La même cause qui a fait la force de l’administration en France a donné, en Angleterre, au crédit public, une vigoureuse impulsion. Chez ce peuple, où tout ce qui est du pouvoir se localise, où le gouvernement n’a que la surveillance, et n’a pas l’action au dedans, le mécanisme financier, par exception au caractère national, procède de la plus vigoureuse centralisation.

En premier lieu, les capitaux se trouvent concentrés dans un petit nombre de mains. La terre, dans l’Angleterre proprement dite, est divisée entre quarante à cinquante mille propriétaires, tandis que la France en compte six millions. Une masse de 699,000,000 fr. de rente se partage entre deux cent soixante-dix-neuf mille porteurs, ce qui donne 2,500 de rente pour chacun. Chaque division du travail a son centre particulier : à Manchester, la filature et le tissage du coton ; à Leeds, la fabrication des étoffes de laine ; à Birmingham, les ouvrages de fonte, de fer et d’acier ; à Newcastle, le commerce du charbon. Le commerce britannique n’ouvre que deux entrepôts où viennent s’entasser les produits des deux mondes, Londres pour l’Orient, et, pour l’Occident, Liverpool ; et là encore, il a sa ville à lui dans les docks, ville murée et gardée qui tient sous clé marchandises et vaisseaux. Trois ou quatre cents banques vont porter la circulation du numéraire dans les moindres districts ; mais la banque d’Angleterre, comme une pompe foulante et aspirante, rattache de gré ou de force tous ces satellites épars à son propre mouvement. Elle bat monnaie, arbitre le taux du change et règle, quand il lui plaît, jusqu’à l’étendue des spéculations privées.

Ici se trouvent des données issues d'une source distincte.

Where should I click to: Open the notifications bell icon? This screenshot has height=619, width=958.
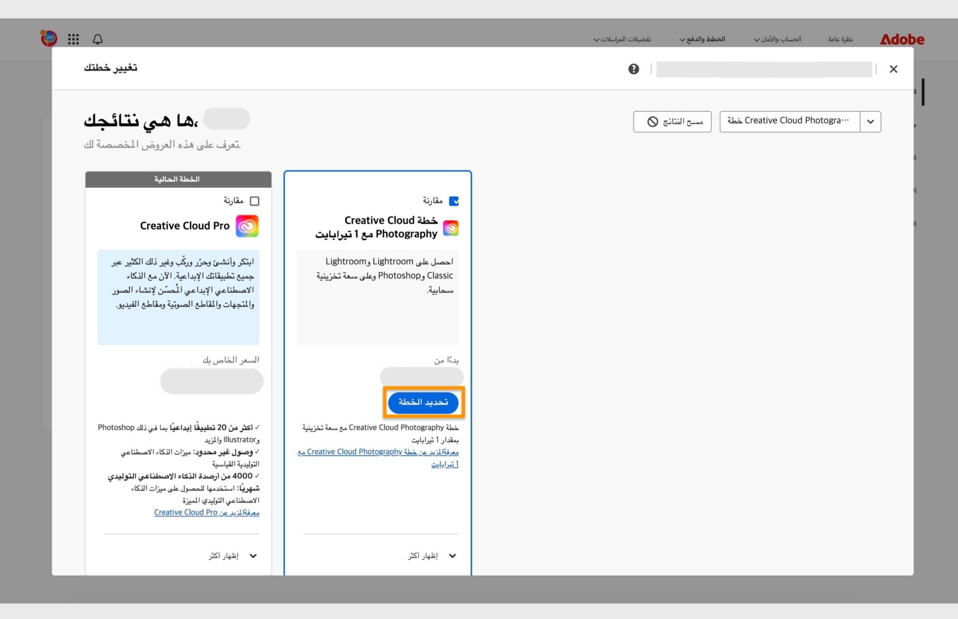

En Angleterre, rien ne se fait par le gouvernement, de ce qui peut être fait par les individus ou par les associations privées. La société se meut, pour ainsi dire, en dehors de l’état, qui se borne à constater et à contrôler la marche des choses, sans prétendre la diriger. C’est ce qui explique la lenteur avec laquelle il modifie ses traditions. Il faut que tout le monde et que chacun ait pris sa part d’un progrès accompli, avant que le gouvernement songe à se l’approprier. Il n’y a pas trois ans que la trésorerie délivrait encore ses récépissés en latin barbare, et faisait ses comptes à l’aide de tailles en bois, selon la méthode du vieil Échiquier normand.